## TEXT TO READ
Friday, 7 August 2015

Root to Leaf Sum in a Binary tree : java Implementation

Hello friends,

Suppose we have a binary tree (not necessary a binary search tree), whose each node represent an Integer. We have a number: SUM. We need to find if there exist a path from Root to any Leaf such that sum of all the nodes equals the SUM. The path should contain full path from Root to a Leaf node.



If we have a binary tree as above and SUM as 26 then the Valid path comprises of (11,5,10) and not 10 and 16 as 10 and 16 is not a complete path from root to leaf but (11,5,10) nodes create a path from root (10) to leaf (11).


Friends, please find below the java code solving this problem. Please note that for representing the binary tree three arrays have been used. :
1. tree[] : This holds the actual values of the tree. This is 0 indexed array.
2. left[] : This  holds index of left child for the current index.
3. right[] : This holds index of right child for the current index.

## WHAT THIS EXERCISE ASKS
1 – Transcribe the stretch of the binary-tree path-sum post from "Root to Leaf Sum" through "a Leaf node.".
2 – Go on with the binary-tree path-sum post, picking up right after its final line.

Records for locating displayed items
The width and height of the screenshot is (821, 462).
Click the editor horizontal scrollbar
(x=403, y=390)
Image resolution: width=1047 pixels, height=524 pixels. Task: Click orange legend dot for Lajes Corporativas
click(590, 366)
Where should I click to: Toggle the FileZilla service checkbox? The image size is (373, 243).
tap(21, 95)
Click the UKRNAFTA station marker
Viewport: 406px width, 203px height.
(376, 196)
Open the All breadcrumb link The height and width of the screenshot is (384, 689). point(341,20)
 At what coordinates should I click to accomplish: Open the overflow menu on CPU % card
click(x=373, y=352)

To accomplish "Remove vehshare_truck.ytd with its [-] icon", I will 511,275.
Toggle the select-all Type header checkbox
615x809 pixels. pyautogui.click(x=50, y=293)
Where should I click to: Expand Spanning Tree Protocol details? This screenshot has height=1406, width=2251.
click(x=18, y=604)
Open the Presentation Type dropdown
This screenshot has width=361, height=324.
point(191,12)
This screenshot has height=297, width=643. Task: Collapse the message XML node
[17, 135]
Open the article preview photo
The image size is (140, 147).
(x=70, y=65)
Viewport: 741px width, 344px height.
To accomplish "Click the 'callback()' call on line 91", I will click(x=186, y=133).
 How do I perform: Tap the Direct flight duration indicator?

## OUTPUTS
1 –
Root to Leaf Sum in a Binary tree : java Implementation

Hello friends,

Suppose we have a binary tree (not necessary a binary search tree), whose each node represent an Integer. We have a number: SUM. We need to find if there exist a path from Root to any Leaf such that sum of all the nodes equals the SUM. The path should contain full path from Root to a Leaf node.

2 –
public class RootToLeafSumInBinaryTree {
    
    // tree holds actual tree node values
    static Integer tree[] = { 10, 16, 5, -3, 6, 11 };
    // holds the index in tree[] corresponding to the left child of the each index
    static Integer left[] = { 1, null, 4, null, null, null };
    // holds the index in tree[] corresponding to the right child of the each index
    static Integer right[] = { 2, 3, 5, null, null, null };
    static Integer result[] = new Integer[tree.length];
    static int resultIndex = 0;

    public static void main(String[] args) {

        Integer sum = 21;
        boolean isSuccess = rootToSum(0, sum);
        for (int i = 0; isSuccess &&  i < resultIndex; i++) {
            System.out.println(result[i]);
        }
    }

    public static boolean rootToSum(int currentIndex, Integer sum) {
        if (left[currentIndex] == null && right[currentIndex] == null) {
            if (sum - tree[currentIndex] == 0) {
                result[resultIndex++] = tree[currentIndex];
                return true;
            } else {
                return false;
            }
        }
        boolean isLeftSuccess = false;
        boolean isRightSuccess = false;
        sum = sum - tree[currentIndex];
        if (left[currentIndex] != null) {
            isLeftSuccess = rootToSum(left[currentIndex], sum);
        }
        if (right[currentIndex] != null) {
            isRightSuccess = rootToSum(right[currentIndex], sum);
        }
        // be careful here we need to see if we get success from Either of Left
        // or Right branch we need to return Success as we have a path where the
        // sum is equal to the provided sum.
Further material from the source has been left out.